## TEKS YANG DISEDIAKAN:
________
Sepanjang masa kecilnya, Paris hidup bolak-balik antara California dan
Manhattan. Kini Paris memiliki rumah di dua tempat tersebut. Hanya saja tempat
tinggalnya di Manhattan cenderung menjadi ‘museum’ Paris sebagai ikon Amerika
Serikat ketimbang rumah pribadi. Di dinding apartemen ‘museum’
tersebut, ditaruh foto paparazzi serta beberapa lukisan tentang Paris.
Botol parfumnya sendiri ditata di rak, dilengkapi dengan beragam barang lainnya
terkait Paris menghiasi ruangan tersebut. Wajar-wajar saja baginya menata
seperti ini. Dia juga seorang yang suka menata sendiri dengan rapi dan rinci.
Paris terlahir untuk menjadi sebuah brand. Bahkan tanpa brand
Paris Hilton pun dia sudah dibayangi brand Hilton. Walau begitu, sejak
kecil Paris dididik dengan keras agar tak ‘makan’ uang keluarganya. Rick dan
Kathy ingin anak-anaknya bisa hidup mandiri sejak dini. Semasa anak-anak, Paris mendapatkan banyak tekanan
untuk diharapkan berbuat lebih besar melampaui capaian keluarganya. Keluarga
ingin dirinya bisa dibanggakan keluarga, bukan seorang yang hanya puas
membanggakan keluarga.
Nicholai Olivia Hilton, adik kandung sekaligus sahabat intim yang kini
bersandang nama Nicky Rothschild, mengungkapkan bahwa Paris selalu tertarik
dengan perusahaan bapak serta cara kerjanya. Nicky
merekam dengan bagus masa kecil Paris yang rajin nginthili bapaknya
ketika bekerja, terutama di perusahaannya Hilton & Hyland.
Kebiasaan tersebut membikin Paris melihat bapak dan kakeknya sebagai mentor
alih-alih sekedar bagian keluarga. Nicky juga menuturkan Paris muda
sangat berbeda daripada Paris sekarang. Sepanjang bersama kakaknya sejak balita
hingga remaja, Nicky selalu melihat Paris sangat maskulin dan jauh dari kesan
feminin.
Paris kecil sangat membenci warna merah jambu yang identik dengan perempuan
serta lebih gemar bermain dengan binatang ketimbang boneka. Saat sekolah di Los
Angeles bahkan dia memiliki banyak binatang peliharaan, seperti reptil, anjing,
hingga musang. Kegemaran bermain dengan binatang memberinya hasrat
untuk menjadi dokter binatang.
________
## BAHAN LATIHAN:
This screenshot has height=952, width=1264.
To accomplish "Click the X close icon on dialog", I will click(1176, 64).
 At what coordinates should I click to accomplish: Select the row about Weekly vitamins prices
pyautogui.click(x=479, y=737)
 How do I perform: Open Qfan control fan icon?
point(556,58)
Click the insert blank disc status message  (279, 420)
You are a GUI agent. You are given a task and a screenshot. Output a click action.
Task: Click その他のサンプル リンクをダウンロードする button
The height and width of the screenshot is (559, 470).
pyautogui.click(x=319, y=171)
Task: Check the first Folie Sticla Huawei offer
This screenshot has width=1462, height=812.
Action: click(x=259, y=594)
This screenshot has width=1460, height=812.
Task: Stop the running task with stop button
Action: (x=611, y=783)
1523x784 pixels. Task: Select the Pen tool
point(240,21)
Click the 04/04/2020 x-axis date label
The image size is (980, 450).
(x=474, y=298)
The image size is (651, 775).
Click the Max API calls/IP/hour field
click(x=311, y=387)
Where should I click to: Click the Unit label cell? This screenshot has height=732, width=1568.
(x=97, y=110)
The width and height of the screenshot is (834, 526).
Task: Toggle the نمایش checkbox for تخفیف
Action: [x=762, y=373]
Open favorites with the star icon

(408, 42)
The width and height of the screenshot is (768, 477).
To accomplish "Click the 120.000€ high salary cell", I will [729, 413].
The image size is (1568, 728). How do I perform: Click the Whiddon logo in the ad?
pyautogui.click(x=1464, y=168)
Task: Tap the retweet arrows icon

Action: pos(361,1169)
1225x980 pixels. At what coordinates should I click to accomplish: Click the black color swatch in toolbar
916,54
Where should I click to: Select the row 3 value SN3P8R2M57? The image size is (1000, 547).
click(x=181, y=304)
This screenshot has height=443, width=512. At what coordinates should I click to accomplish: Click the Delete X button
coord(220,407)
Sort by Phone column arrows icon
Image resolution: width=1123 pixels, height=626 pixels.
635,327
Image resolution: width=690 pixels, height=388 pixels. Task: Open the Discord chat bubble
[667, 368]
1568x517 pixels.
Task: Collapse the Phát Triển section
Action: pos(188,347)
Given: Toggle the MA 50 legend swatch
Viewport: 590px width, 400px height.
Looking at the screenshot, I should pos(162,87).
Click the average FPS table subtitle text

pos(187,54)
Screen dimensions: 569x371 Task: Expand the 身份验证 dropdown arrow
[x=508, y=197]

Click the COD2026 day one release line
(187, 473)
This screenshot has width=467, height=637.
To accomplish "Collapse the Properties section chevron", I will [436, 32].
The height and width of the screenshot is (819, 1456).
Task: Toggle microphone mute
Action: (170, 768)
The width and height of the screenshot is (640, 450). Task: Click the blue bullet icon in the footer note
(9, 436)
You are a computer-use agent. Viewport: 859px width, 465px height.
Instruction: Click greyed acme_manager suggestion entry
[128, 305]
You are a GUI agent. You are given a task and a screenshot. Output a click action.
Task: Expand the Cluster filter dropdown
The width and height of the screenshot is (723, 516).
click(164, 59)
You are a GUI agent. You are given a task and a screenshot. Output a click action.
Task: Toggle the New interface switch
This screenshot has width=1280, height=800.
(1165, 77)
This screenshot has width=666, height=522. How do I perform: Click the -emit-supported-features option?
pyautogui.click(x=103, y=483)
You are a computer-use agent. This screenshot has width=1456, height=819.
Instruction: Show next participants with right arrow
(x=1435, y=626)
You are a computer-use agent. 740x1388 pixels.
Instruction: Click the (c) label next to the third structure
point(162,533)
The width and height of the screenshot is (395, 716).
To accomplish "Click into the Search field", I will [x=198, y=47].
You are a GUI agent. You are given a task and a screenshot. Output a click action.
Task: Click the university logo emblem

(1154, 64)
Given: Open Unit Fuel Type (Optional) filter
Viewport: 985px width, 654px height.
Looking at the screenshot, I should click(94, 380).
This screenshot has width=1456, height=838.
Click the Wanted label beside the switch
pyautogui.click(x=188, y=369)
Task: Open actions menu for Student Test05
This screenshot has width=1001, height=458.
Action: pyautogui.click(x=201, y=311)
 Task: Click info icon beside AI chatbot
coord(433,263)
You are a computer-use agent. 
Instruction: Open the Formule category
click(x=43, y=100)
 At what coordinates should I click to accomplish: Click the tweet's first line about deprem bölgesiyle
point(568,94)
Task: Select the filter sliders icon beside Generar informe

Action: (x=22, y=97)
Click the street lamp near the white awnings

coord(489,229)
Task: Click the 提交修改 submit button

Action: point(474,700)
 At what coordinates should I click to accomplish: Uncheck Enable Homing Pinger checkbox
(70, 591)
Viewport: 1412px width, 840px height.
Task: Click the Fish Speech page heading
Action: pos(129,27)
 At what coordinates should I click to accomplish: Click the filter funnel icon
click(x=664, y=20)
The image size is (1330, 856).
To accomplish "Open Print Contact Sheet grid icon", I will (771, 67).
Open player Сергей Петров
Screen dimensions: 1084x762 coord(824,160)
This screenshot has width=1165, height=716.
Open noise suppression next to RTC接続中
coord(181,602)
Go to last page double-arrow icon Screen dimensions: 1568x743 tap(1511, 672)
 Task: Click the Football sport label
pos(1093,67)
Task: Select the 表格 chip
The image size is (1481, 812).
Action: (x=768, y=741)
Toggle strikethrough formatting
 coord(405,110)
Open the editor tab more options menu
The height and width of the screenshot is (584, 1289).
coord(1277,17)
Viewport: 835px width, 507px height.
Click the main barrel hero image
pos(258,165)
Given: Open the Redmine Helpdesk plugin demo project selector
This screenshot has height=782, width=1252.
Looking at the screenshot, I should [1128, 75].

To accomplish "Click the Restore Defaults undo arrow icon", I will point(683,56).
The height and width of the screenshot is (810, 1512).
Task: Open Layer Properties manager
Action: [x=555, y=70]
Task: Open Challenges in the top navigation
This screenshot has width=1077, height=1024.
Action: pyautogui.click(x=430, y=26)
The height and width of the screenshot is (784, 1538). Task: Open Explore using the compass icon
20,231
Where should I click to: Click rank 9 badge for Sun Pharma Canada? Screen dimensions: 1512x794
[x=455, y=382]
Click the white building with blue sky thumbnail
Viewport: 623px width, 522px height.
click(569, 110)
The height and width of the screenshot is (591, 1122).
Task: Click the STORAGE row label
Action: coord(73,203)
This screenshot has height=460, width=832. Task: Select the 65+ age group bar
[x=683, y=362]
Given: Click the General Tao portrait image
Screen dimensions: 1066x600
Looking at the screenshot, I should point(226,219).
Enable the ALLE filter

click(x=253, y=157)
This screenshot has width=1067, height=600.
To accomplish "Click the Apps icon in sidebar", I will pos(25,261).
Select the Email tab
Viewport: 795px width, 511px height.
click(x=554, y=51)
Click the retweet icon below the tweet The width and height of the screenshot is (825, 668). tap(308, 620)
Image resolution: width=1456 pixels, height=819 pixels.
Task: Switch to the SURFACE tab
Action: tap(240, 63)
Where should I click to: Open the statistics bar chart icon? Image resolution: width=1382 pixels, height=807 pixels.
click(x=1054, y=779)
________
## TUJUAN LATIHAN:
a) Susun bagian entri mulai dari baris yang memuat "You are a computer-use agent. This" sampai dengan baris yang memuat "point(568,94)" menjadi tabel Markdown berkolom No. dan Isi. Lewati baris yang kosong.
b) Sambung teks tentang masa kecil Paris Hilton mulai dari kalimat terakhirnya.

## HASIL TIAP TUGAS:
a)
| No. | Isi |
|---|---|
| 1 | You are a computer-use agent. This screenshot has width=1456, height=819. |
| 2 | Instruction: Show next participants with right arrow |
| 3 | (x=1435, y=626) |
| 4 | You are a computer-use agent. 740x1388 pixels. |
| 5 | Instruction: Click the (c) label next to the third structure |
| 6 | point(162,533) |
| 7 | The width and height of the screenshot is (395, 716). |
| 8 | To accomplish "Click into the Search field", I will [x=198, y=47]. |
| 9 | You are a GUI agent. You are given a task and a screenshot. Output a click action. |
| 10 | Task: Click the university logo emblem |
| 11 | (1154, 64) |
| 12 | Given: Open Unit Fuel Type (Optional) filter |
| 13 | Viewport: 985px width, 654px height. |
| 14 | Looking at the screenshot, I should click(94, 380). |
| 15 | This screenshot has width=1456, height=838. |
| 16 | Click the Wanted label beside the switch |
| 17 | pyautogui.click(x=188, y=369) |
| 18 | Task: Open actions menu for Student Test05 |
| 19 | This screenshot has width=1001, height=458. |
| 20 | Action: pyautogui.click(x=201, y=311) |
| 21 |  Task: Click info icon beside AI chatbot |
| 22 | coord(433,263) |
| 23 | You are a computer-use agent.  |
| 24 | Instruction: Open the Formule category |
| 25 | click(x=43, y=100) |
| 26 |  At what coordinates should I click to accomplish: Click the tweet's first line about deprem bölgesiyle |
| 27 | point(568,94) |

b)
Nicole Vorias, produser musim pertama The Simple Life, mengenang
Paris kerap bercerita binatang peliharaannya. Vorias menyebut Paris yang
memiliki ular, kura-kura, tikus, dan beragam macam binatang lainnya ini seperti
Michael Jackson.
Meski berkepribadian maskulin, untuk keperluan membeli binatang peliharaan,
Paris bertingkah sangat manja dengan menirukan suara bayi biar dibelikan
bapaknya. Tiruan suara bayi ini disadari Paris sejak masih balita dan terus
dikembangkannya hingga anak-anak. Nicky sering kesal pada kakaknya
yang mendadak tampak manis dan manja ketika menginginkan sesuatu. Seiring
waktu, Rick mulai menyadari kelakuan Paris ini dan berhenti membelikannya
binatang peliharaan. Sejak saat itu, Paris mulai menabung uang jajan untuk
melampiaskan hasrat membeli sendiri binatang peliharaan.
Untuk melatihkan kemandirian sejak dini, orangtuanya membelikan rumah di
Bel Air yang di tempatinya sendiri tanpa bersama orangtua. Orangtuanya
membelikan rumah yang semula milik bintang Charlie’s Angel, Jacqueline Smith,
yang ditinggali Paris bersama binatang peliharaan kesukaannya.
Nicky, yang sempat beberapa saat bersama Paris di sana, mengenang
saat-saat di rumah tersebut. Paris melakoni keseharian di tengah
kebersamaan dengan chinchilla, tikus, mencit, marmut, bahkan kambing. Hanya saja kambing tersebut ditaruh di tempat agak
jauh dari rumah. Pilihan ini dilakukannya agar tak ketahuan orangtua yang
kadang mengunjunginya. Rumah tersebut belakangan menginspirasi Paris untuk
membangun rumah anjing di halaman belakang rumahnya di Beverly Hills.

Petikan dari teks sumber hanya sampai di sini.